▶ [What you will do]: Extend the passage on how digital transformation is changing schools, picking up after its final sentence; the rows that come after it are unrelated.

▶ [Source extract]:
With digital transformation the sameness, constancy and the continuity of the paper based school disappears.
Lee and Broadie (2014) document the differences in their Taxonomy of School Evolutionary Stages, but the evidence exists everywhere for all to see.
Look nearby and you’ll likely observe schools that range on the evolutionary continuum from the traditional paper based operations that still specify what kind of pencil to buy and exercise books to cover, to those which make extensive use of the digital, but don’t trust the students to choose the ‘right’, believing only the ‘ICT experts’ know best through to those that not only trust the children from the early childhood years to use the suite of digital technologies they use 24/7/365 but are desirous of distributing the control of the teaching and learning, of genuinely collaborating with their parents and building upon the children’s out of school learning and everyday use of their digital technologies.
Where one saw in the pathfinder schools teachers who were empowered professionals, encouraged to lead and to take risks and who as a staff had seized that opportunity and were flying, in schools nearby the teachers were still micro managed, discouraged from taking any risks and obliged to continue doing what they had for the past 30-40 years one could but conclude the school differences would grow.
The cultures, the ecosystems of the above schools are fundamentally different.
Contrast the distinguishing attributes in the table below of the traditional school and those digitally based schools providing a 24/7/365 mode of schooling and you’ll note they are already antithetical in many ways.

Collected data entries

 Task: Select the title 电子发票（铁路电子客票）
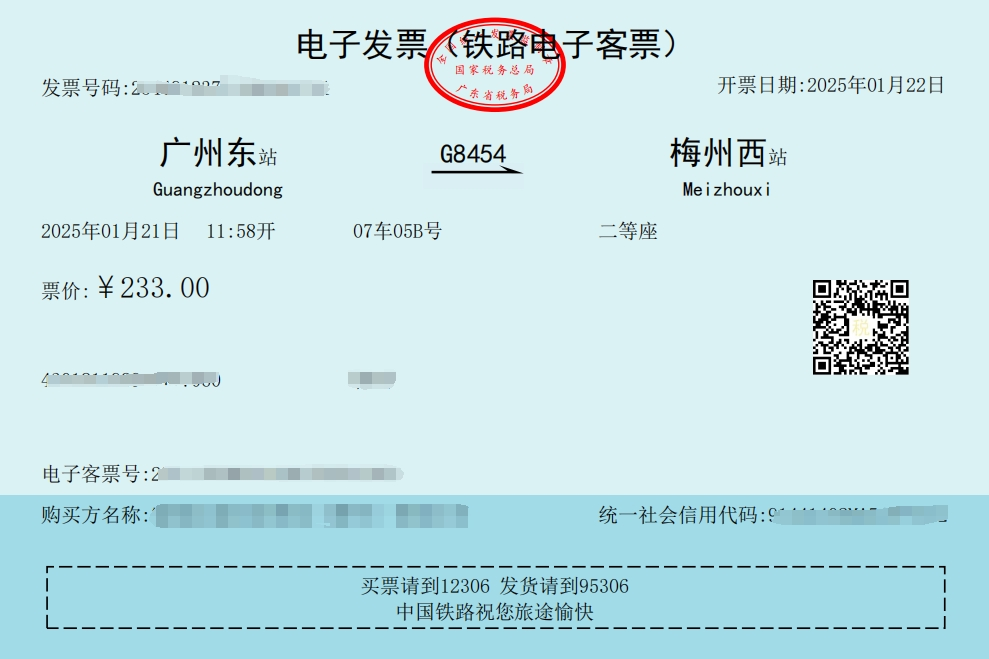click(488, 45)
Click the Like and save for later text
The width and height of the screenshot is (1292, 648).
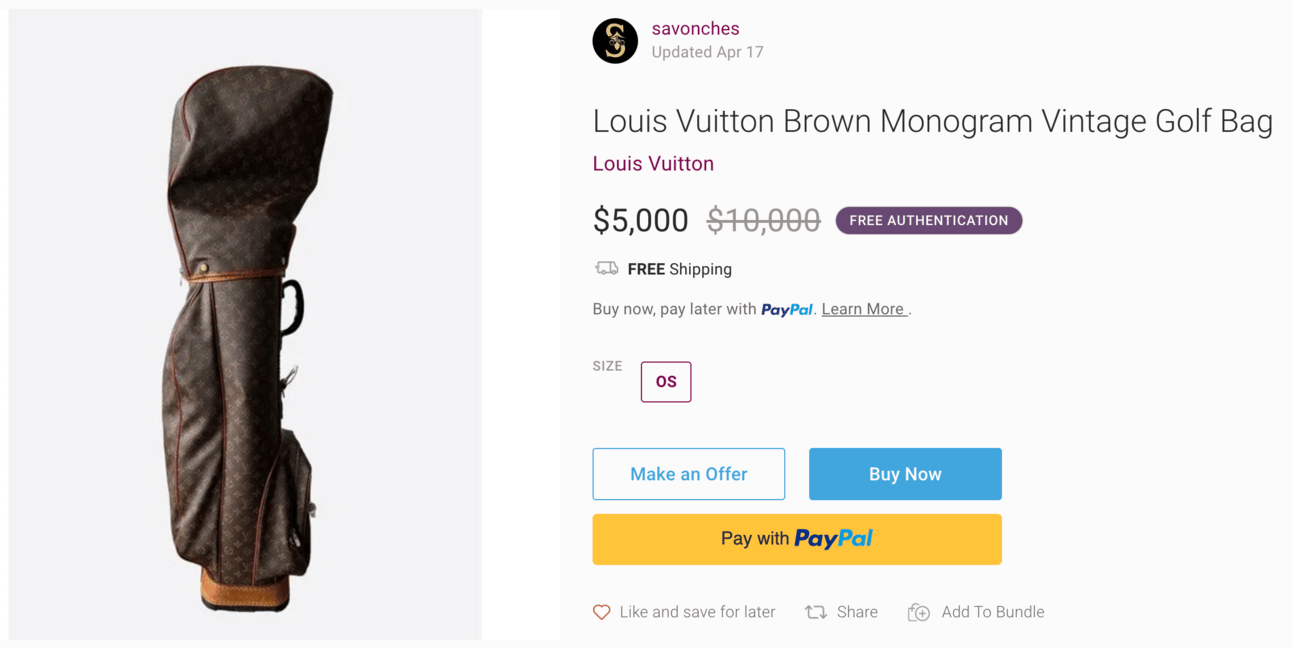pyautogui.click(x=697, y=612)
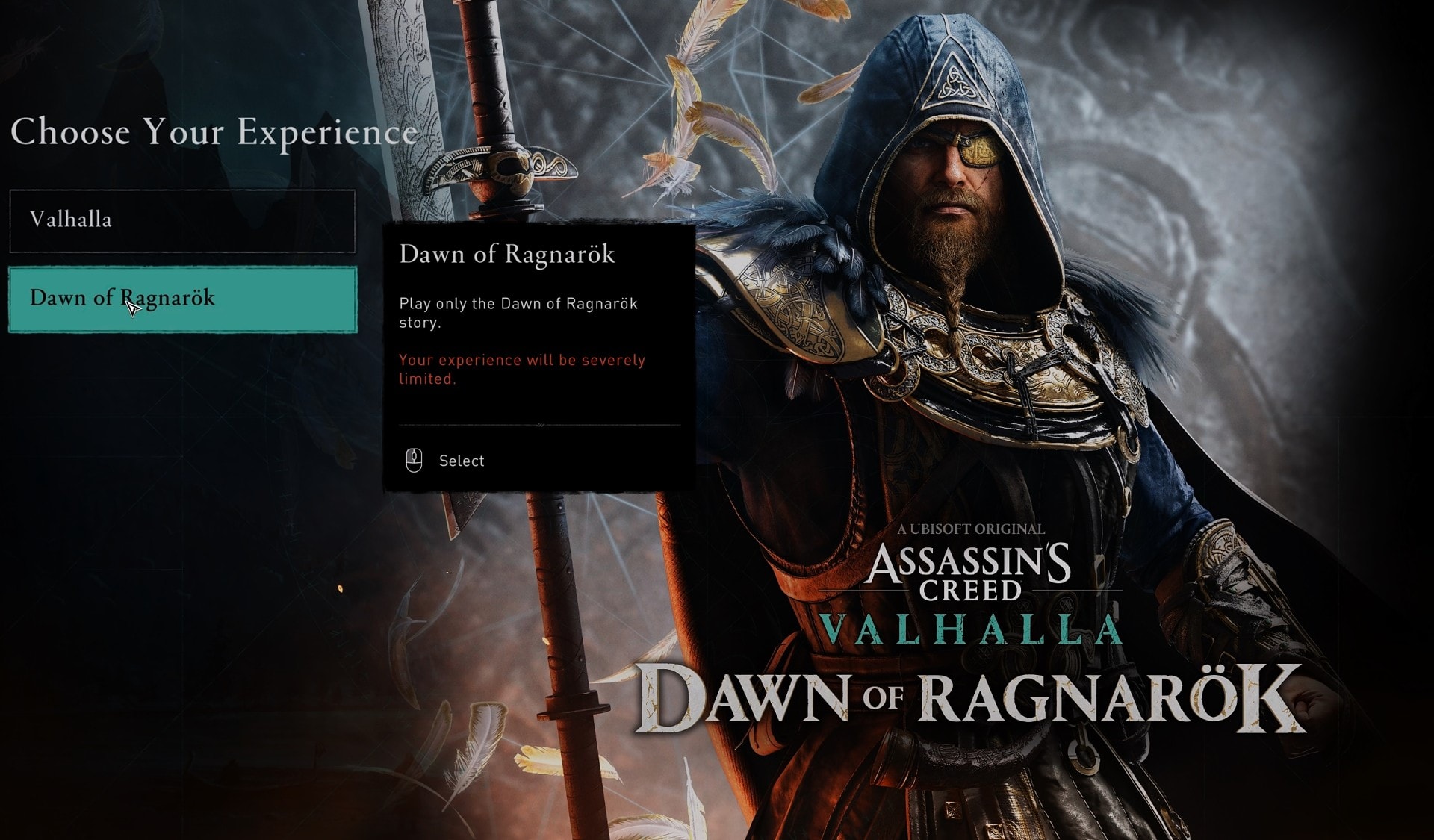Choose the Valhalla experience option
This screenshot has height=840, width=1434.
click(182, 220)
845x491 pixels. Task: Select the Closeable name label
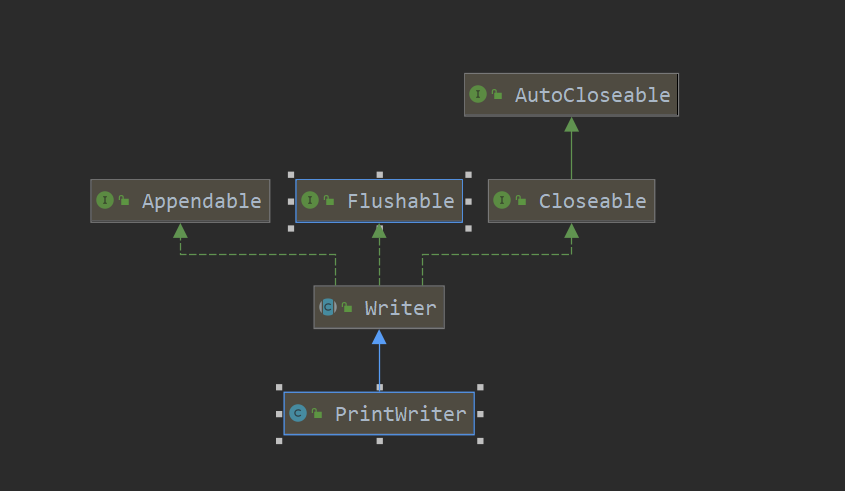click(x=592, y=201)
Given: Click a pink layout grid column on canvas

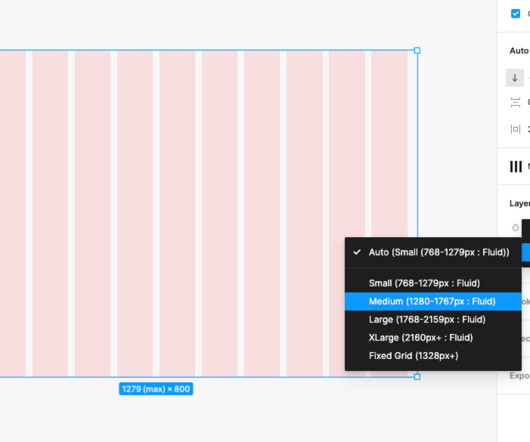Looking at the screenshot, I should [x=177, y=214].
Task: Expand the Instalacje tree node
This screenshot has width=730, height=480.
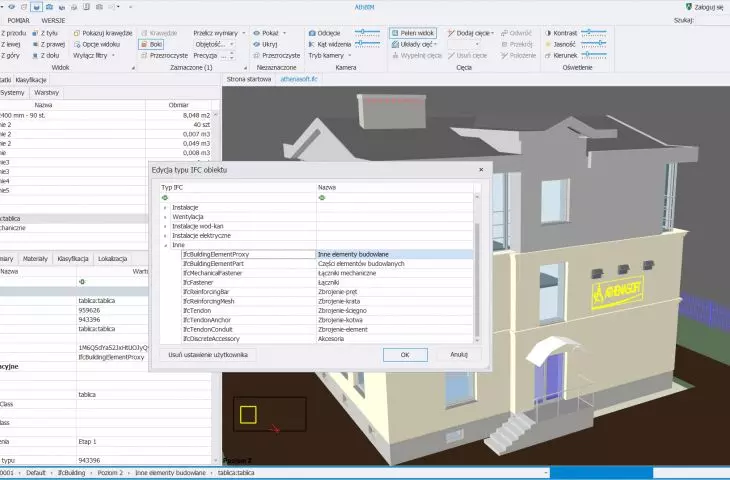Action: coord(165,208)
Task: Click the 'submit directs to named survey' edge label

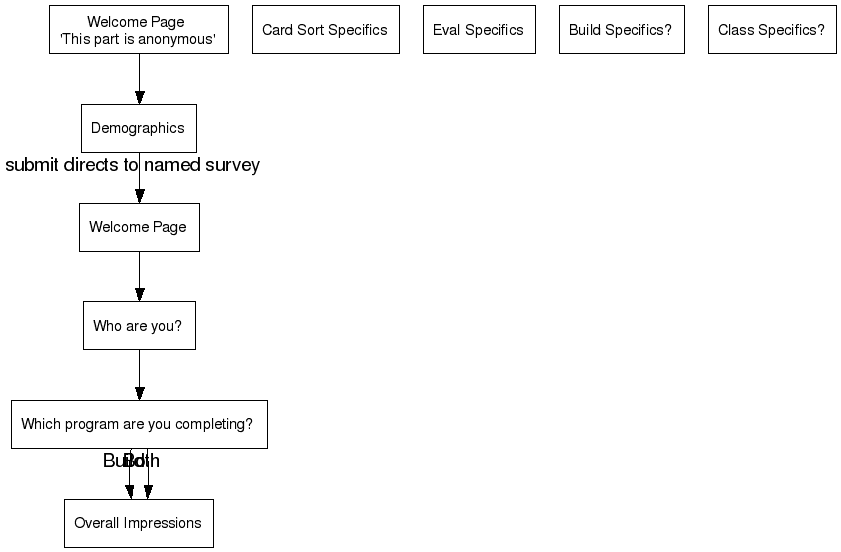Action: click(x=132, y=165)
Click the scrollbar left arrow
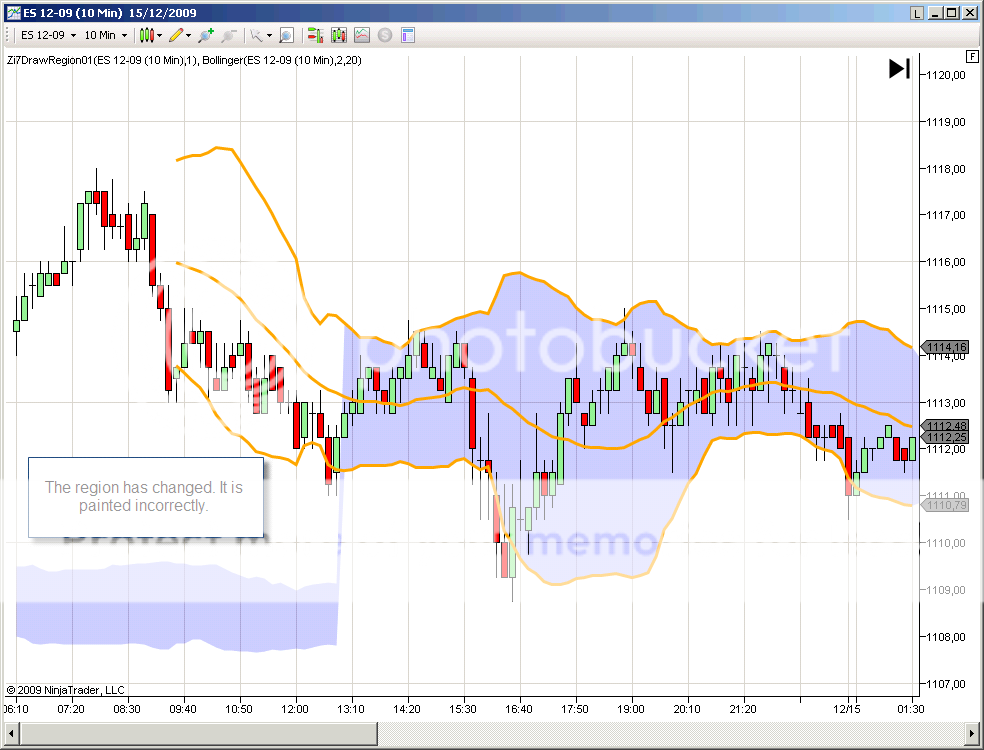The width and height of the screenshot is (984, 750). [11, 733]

▶ [Expected answer]:
The same kind of organizational difference can be found in the corporate world – although perhaps not to the same extent – between the ecosystems of the digital masters and those of the companies slower to transform digitally.
Indeed schooling can benefit – as indicated in the previous post – from the growing body of research (Westerman, et al, 2014) (Solis, et al, 2014) undertaken on the digital transformation of industry, understanding that the attributes that distinguish the ‘digital masters’ in the corporate world are evident – albeit on a much smaller scale – within the digital masters in schooling and go a long why to explaining why the pathfinder schools are evolving at such pace.
Most of those attributes have been examined in depth in earlier posts and thus most don’t need to be elaborated upon, but several do warrant particular comment.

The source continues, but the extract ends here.